You can put them close together, or you may separate them a little bit
(so that they straddle the line, for example).
Implementing line following
A simple algorithm for two light sensors
The path your robot needs to follow will not be a straight line. Even if
it were a straight line, following it would be tricky. (Lab 4 probably
convinced you of this.) You will need to constantly monitor the light
sensor(s) and make adjustments to the motors to keep the robot on track.
If you have two sensors, for example, you can continuously compare
their readings. If the right light sensor is detecting brighter light
than the left, it means that the robot has moved off the black line to the
right and an adjustment needs to be made to the left. If the left light sensor
is detecting brighter light, the robot has moved off the line to the left;
an adjustment needs to be made to the right.
Brightness and darkness are subjective
How can you measure brightness and darkness? What we humans see as
"bright" or "dark" can vary from person to person. Similarly, you have
discovered that your sensors don't all perceive light in exactly the
same way. Some sensors will provide light readings in the entire
range of 0 to 255; others will have a smaller range. So comparing their
readings directly won't necessarily be helpful. In class
we had to think about how to adjust for these different ranges, while
normalizing sensor readings so that they always fell in the range 0-100.
This week you might find it valuable to use the normalizing function
we discussed in class. This will allow you to easily compare the
relative light/darkness detected by each of your sensors.
Implementing the complete program
As described above, your robot should do line following, but it should
do so politely. That is, the robot should wait a bit if it bumps into
another robot, allowing the other one to move out of the way.

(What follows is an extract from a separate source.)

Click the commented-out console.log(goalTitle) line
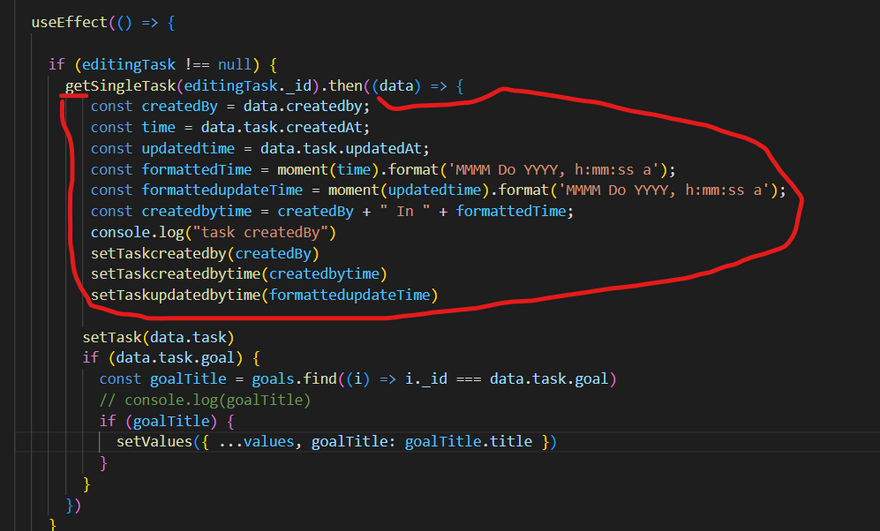The height and width of the screenshot is (531, 880). pyautogui.click(x=205, y=399)
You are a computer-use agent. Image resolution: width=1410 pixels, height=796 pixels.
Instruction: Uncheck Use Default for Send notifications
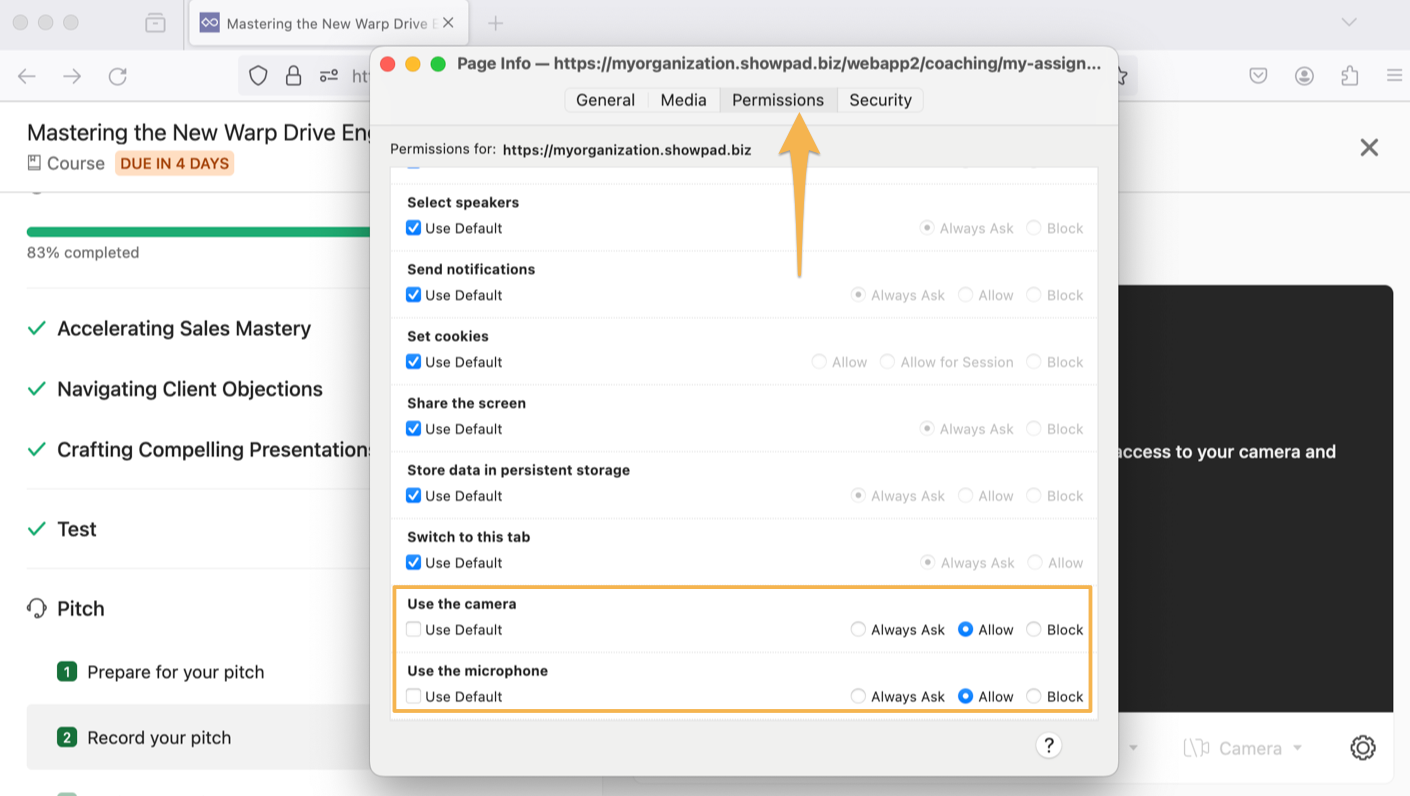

The bumper sensing component of your program should monitor the left and right
touch sensors on the front of your robot. If either of these is pressed,
the robot should stop, wait for some short amount of time (a couple of
seconds), and then start to move again.
Testing the vehicles
I have created an oval track using black tape on a white surface. All
robots should be tested on that track.
In addition, with just a minor modification, your robot should be able to
follow a light-colored line on a dark surface. Make the necessary changes to
your program, and test the robot on the track set out on the carpet in the lab.
You will need to demonstrate your program to me.
Please also turn in your program, both on paper and electronically.
This lab must be completed by Monday, October 27 at 10:00 PM.